*GOAL OF THE EXERCISE*.
The records follow. Transcribe only the lines from the line containing "940x400 pixels. At" through the end, both ends included, and leave out the pictures.

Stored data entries
= = = = = = =

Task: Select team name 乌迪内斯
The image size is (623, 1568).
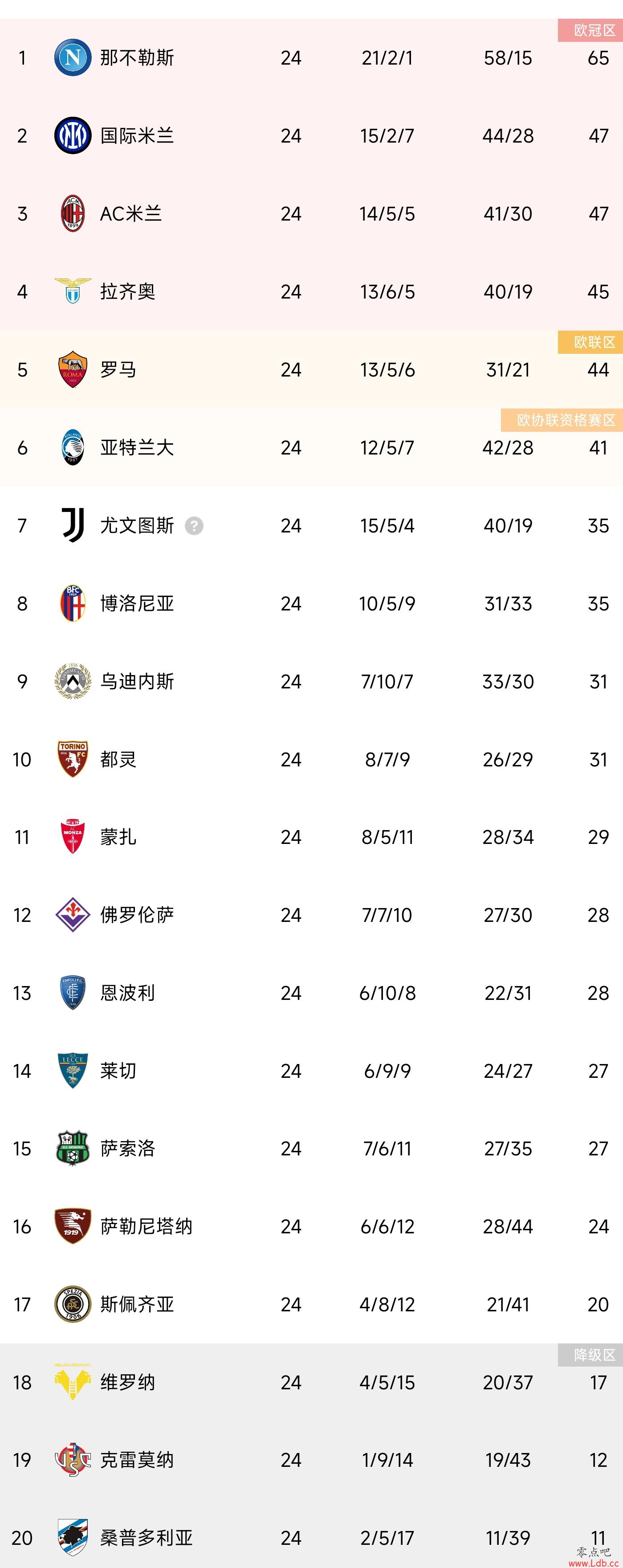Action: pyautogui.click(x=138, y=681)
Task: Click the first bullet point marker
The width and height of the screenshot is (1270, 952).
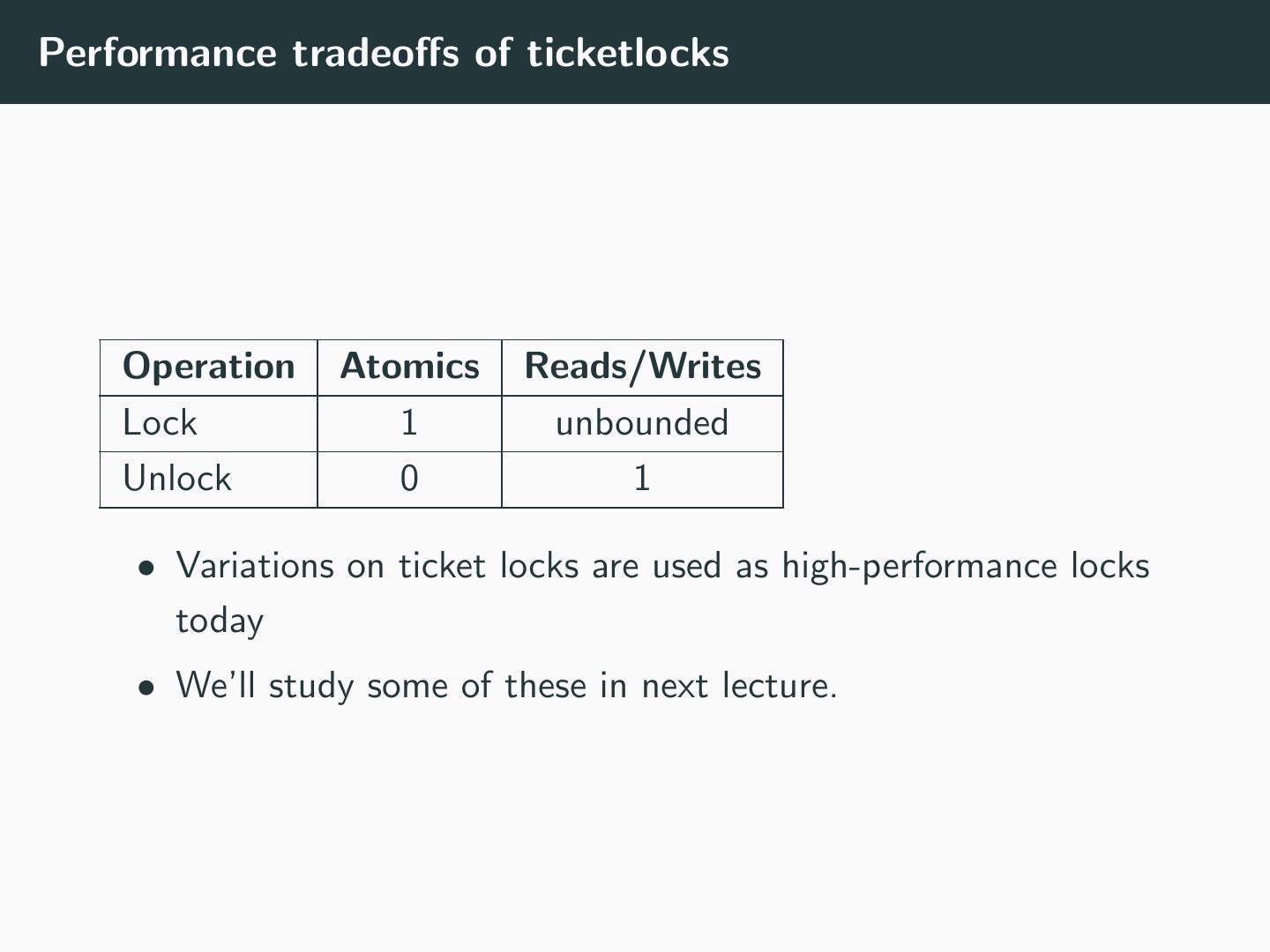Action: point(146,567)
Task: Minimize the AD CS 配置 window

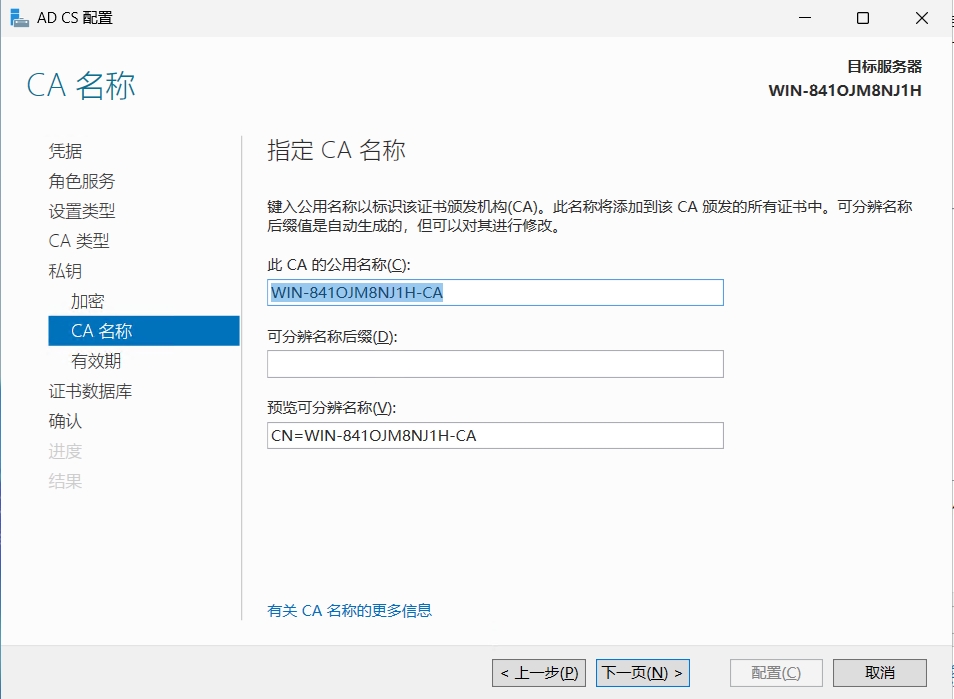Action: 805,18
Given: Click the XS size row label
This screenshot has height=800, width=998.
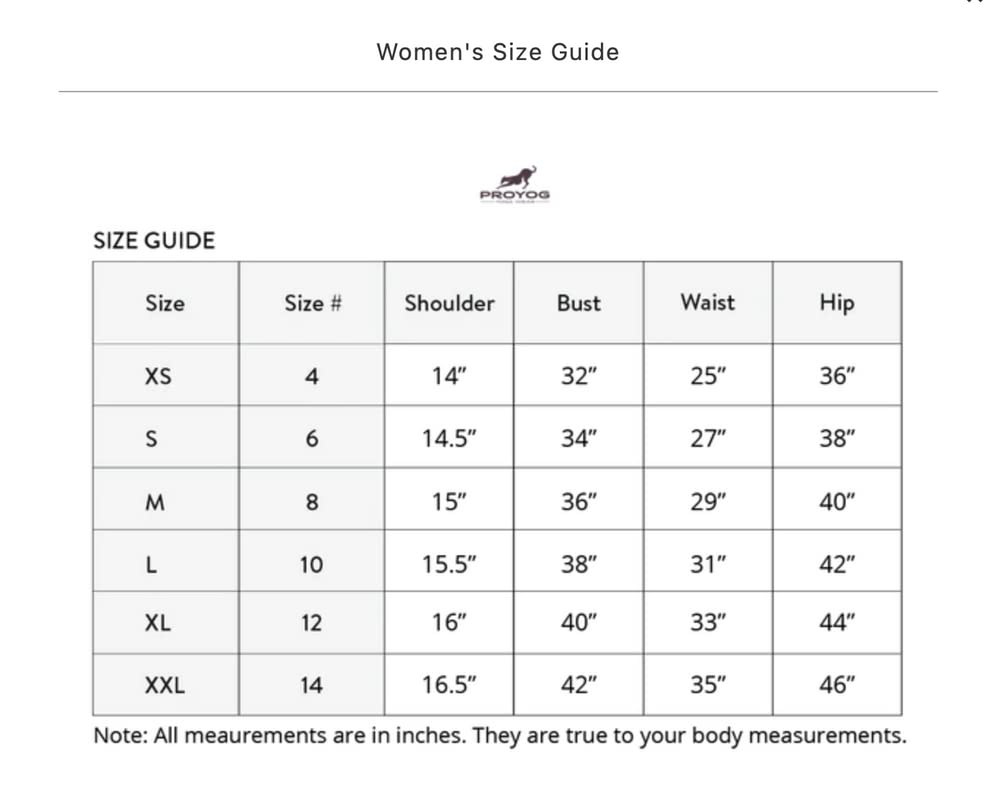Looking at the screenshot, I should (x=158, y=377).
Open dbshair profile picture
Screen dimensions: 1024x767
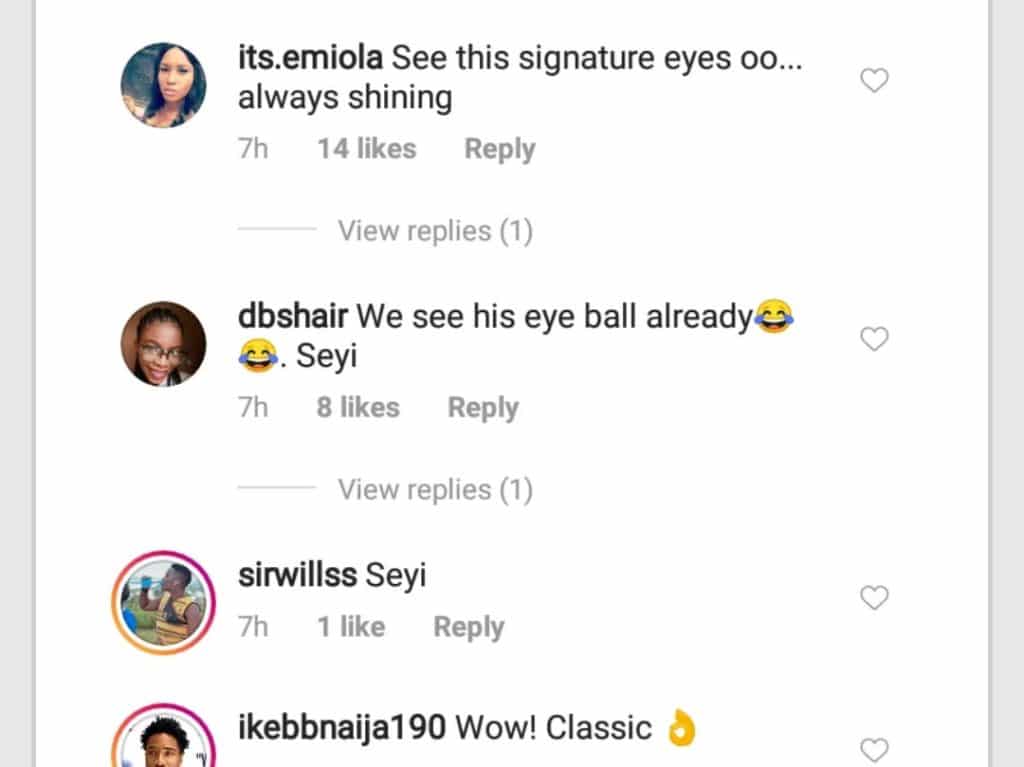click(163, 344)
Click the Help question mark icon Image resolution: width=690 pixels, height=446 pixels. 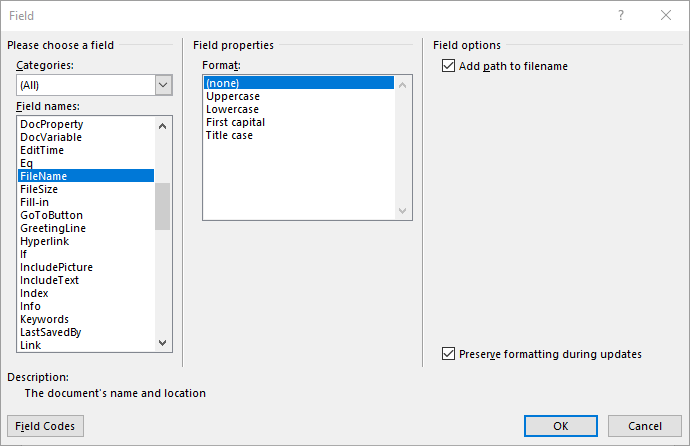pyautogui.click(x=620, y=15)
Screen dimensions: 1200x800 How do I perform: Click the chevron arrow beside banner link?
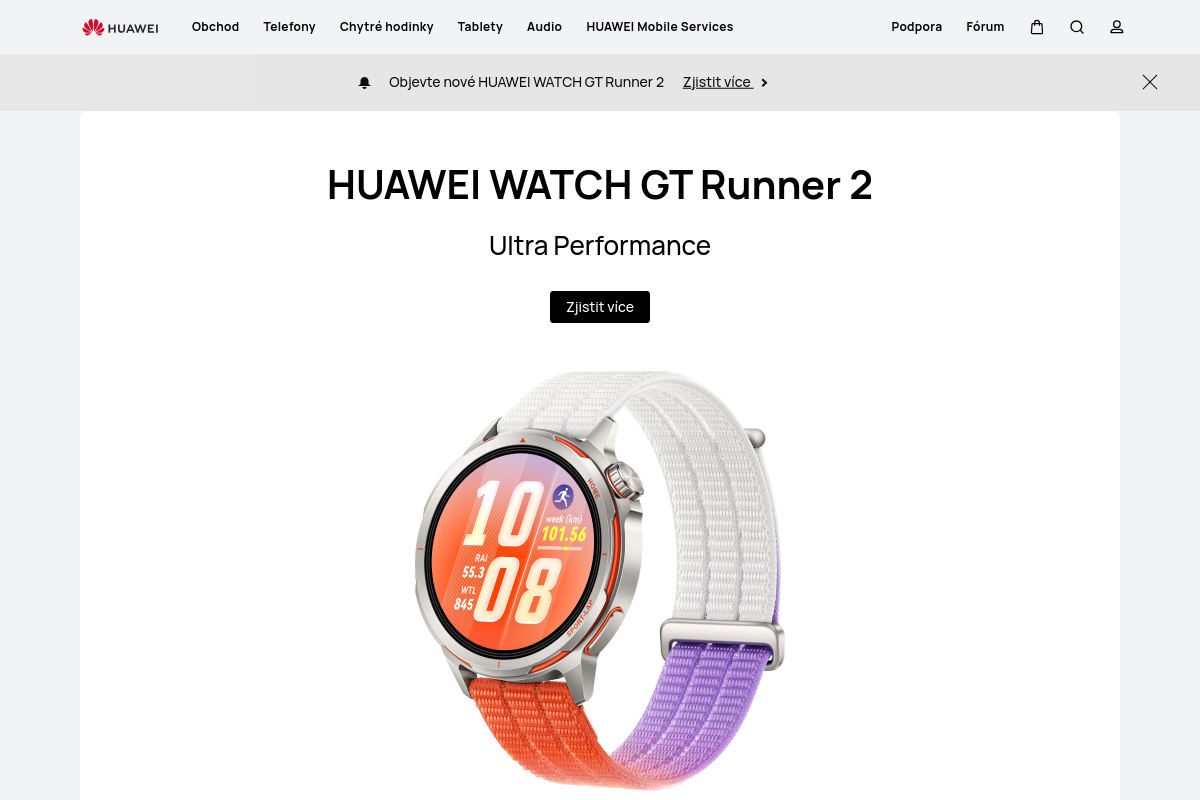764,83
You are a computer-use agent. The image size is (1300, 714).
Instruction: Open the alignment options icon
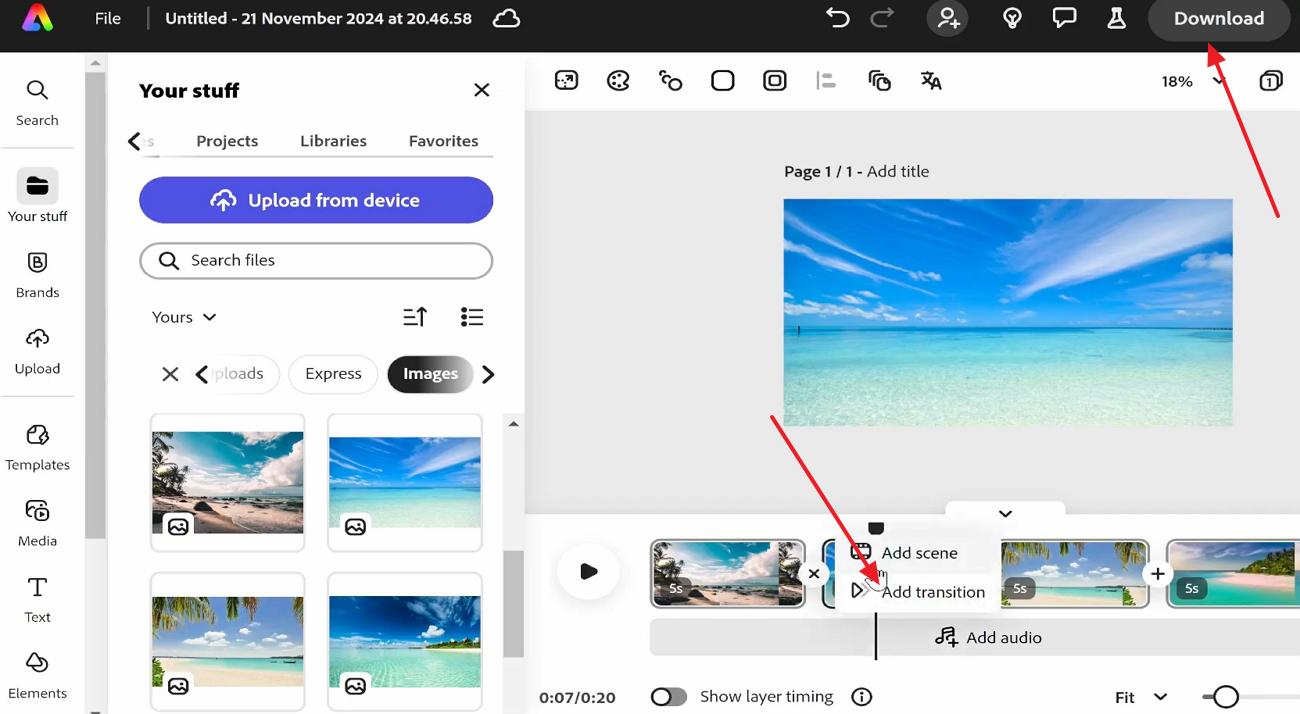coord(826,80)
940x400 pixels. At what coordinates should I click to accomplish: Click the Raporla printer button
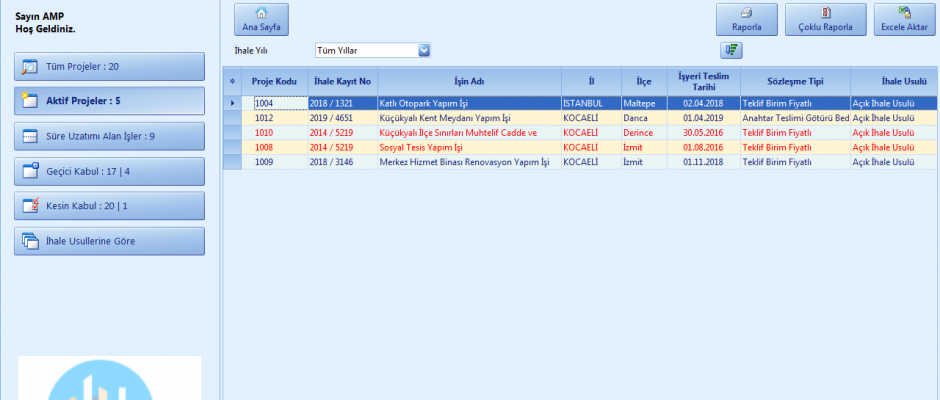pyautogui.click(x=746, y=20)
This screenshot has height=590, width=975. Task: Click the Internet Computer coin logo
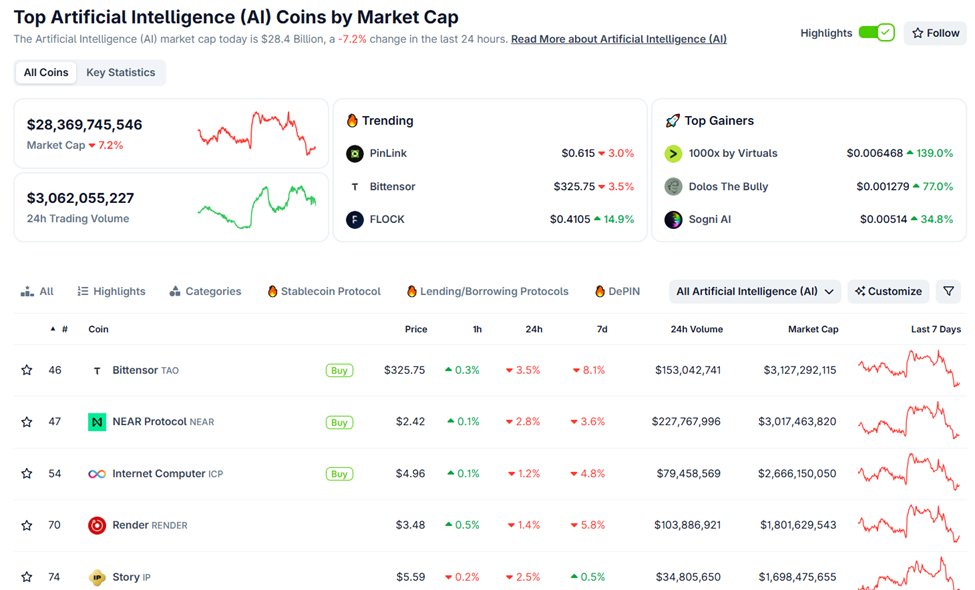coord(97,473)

= = = = = = =

*TASK ANSWER*.
940x400 pixels. At what coordinates should I click to accomplish: Click the Raporla printer button
pyautogui.click(x=746, y=20)
This screenshot has height=590, width=975. Task: Click the Internet Computer coin logo
coord(97,473)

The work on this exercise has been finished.